Strategies towards antiracism in care delivery.

Inclusive Language Illustration

Strategies towards antiracism in care delivery.

Black patients are less likely to receive pain medication based on the assumption that Black people have a higher pain tolerance.

What can you do: 

  • Acknowledge the history and implications biased beliefs had on Black patients to justify violence and unethical medical testing. Historical examples include the Tuskegee Study of Untreated Syphilis and gynecological experiments on enslaved Black women.
  • Provide standardized procedures and practices so that every patient, regardless of race, will receive the same amount of care. Having best practice guides available and following them can ensure more consistent treatment.
  • Practice empathy and compassion towards patients who may exhibit medical mistrust based on prior mistreatment and misunderstanding in health care settings. Good ways to build empathy involve learning about community perspectives and hearing patients share their story.

Racial discrimination is the most commonly reported type of discrimination in health care settings. 

What can you do: 

  • Build trust over time so that patients feel encouraged and safe to disclose their experiences with discrimination. Examples of ways to build trust include using patient-centered talk, having a positive effect during visits and providing longer appointments.
  • Understand that a patient’s race/ethnicity is not a risk factor for discrimination; exposure to discrimination and racism are the risk factors. 
  • Affirm BIPOC patients in acknowledging there is discrimination in health care which negatively impacts their health literacy and provide resources that address discrimination in the clinical setting. Allow patients the opportunity to share previous experiences and to share concerns about the clinician-patient relationship, which include perceived racism, cultural differences, or issues with how care is delivered.

While BIPOC comprise approximately of 33% of the U.S. population, they make up only 14% of students entering medical school.

What can you do:

  • Encourage the recruitment, hiring, retention, and leadership development of BIPOC clinicians. 
  • Know that Black representation and ongoing antiracist allyship matters and can be instrumental to the health literacy of BIPOC patients.

Predominantly Black zip codes are more likely (67%) than other zip codes to lack an adequate number of PCPs.

What can you do: 

  • Link BIPOC patients to case managers to schedule appointments with PCPs and specialists, make reminders, and coordinate transportation. 
  • Collaborate with different stakeholders to form an interdisciplinary team keeping an open dialogue based on the patients’ needs.  
  • Be mindful of the racist structures in place that further marginalize BIPOC patients from achieving their health outcomes. 

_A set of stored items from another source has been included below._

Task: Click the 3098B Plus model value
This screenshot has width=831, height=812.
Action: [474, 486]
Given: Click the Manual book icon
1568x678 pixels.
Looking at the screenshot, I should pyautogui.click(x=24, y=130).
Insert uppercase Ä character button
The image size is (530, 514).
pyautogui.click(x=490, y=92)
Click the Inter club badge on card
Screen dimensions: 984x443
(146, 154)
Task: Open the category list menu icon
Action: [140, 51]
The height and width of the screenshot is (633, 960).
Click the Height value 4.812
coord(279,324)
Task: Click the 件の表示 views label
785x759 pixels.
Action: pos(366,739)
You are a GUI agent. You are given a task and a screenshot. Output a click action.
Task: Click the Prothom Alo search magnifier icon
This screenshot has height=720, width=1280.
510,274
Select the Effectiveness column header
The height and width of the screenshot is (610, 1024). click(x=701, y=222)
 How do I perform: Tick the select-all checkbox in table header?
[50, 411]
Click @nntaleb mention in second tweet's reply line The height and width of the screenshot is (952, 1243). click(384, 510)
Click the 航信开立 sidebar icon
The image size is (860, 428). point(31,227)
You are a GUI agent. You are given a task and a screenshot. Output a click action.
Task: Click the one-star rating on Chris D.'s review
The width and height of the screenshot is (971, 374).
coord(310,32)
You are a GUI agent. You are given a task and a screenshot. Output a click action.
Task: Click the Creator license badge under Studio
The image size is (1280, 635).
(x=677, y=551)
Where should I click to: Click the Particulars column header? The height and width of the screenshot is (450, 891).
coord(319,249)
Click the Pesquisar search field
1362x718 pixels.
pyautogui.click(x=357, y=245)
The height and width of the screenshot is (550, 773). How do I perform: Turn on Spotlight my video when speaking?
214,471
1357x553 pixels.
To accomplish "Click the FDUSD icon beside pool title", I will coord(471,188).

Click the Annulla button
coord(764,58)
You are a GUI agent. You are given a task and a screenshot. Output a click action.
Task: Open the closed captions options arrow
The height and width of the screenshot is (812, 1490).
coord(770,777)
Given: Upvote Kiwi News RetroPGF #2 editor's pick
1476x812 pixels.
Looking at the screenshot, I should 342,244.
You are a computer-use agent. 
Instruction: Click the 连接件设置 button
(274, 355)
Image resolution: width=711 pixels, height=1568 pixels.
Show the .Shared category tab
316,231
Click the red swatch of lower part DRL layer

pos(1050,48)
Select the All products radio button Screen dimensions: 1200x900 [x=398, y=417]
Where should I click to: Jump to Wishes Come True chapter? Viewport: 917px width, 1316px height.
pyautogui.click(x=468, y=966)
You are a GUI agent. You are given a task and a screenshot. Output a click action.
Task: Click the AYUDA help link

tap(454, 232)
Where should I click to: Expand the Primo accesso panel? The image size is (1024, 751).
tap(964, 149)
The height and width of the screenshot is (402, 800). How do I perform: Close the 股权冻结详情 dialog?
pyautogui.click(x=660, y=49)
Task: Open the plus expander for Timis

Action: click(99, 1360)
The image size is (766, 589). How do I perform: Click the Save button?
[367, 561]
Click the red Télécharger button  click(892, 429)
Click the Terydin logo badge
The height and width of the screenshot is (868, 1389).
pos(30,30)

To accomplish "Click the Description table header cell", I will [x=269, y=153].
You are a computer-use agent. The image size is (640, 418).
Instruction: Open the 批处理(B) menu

Racism is strongly associated with higher rates of anxiety and depression among Asian Americans and the Latino/a/e/x community.

What you can do:

  • Provide translated psycho-educational resources that are both culturally appropriate and accessible to patients. Community-specific health organizations and community groups can be resources for finding more culturally appropriate materials.
  • Model mental health strategies such as mindfulness and breathing exercises to relieve psychological distress for patients experiencing racism, while taking into account cultural norms and coping strategies. 
  • Connect patients to local support networks that hold a shared identity and can help them cope with racism. Examples of these can include local community centers or places of worship.

American Indians and Alaska Natives born today have a lower life expectancy than the United States all races population and continue to die at higher rates than other Americans from preventable illnesses.

What you can do:

  • Incorporate evidence-based, outcome-based, and community-based approaches, treating patients as the expert. Consider including more patient-centered communication and language in treatment.
  • Set achievable goals that are culturally appropriate with a focus on preventative care.  

Things to consider.


Since racism is expressed on an individual, structural, historical, and symbolic level, dismantling it will require individual and collective action across multiple communities to create antiracist health care structures.


Implementing medical and cultural competence training that includes an awareness of racism and how to address it.

Question to think about:

What choices are you making that reflect antiracism?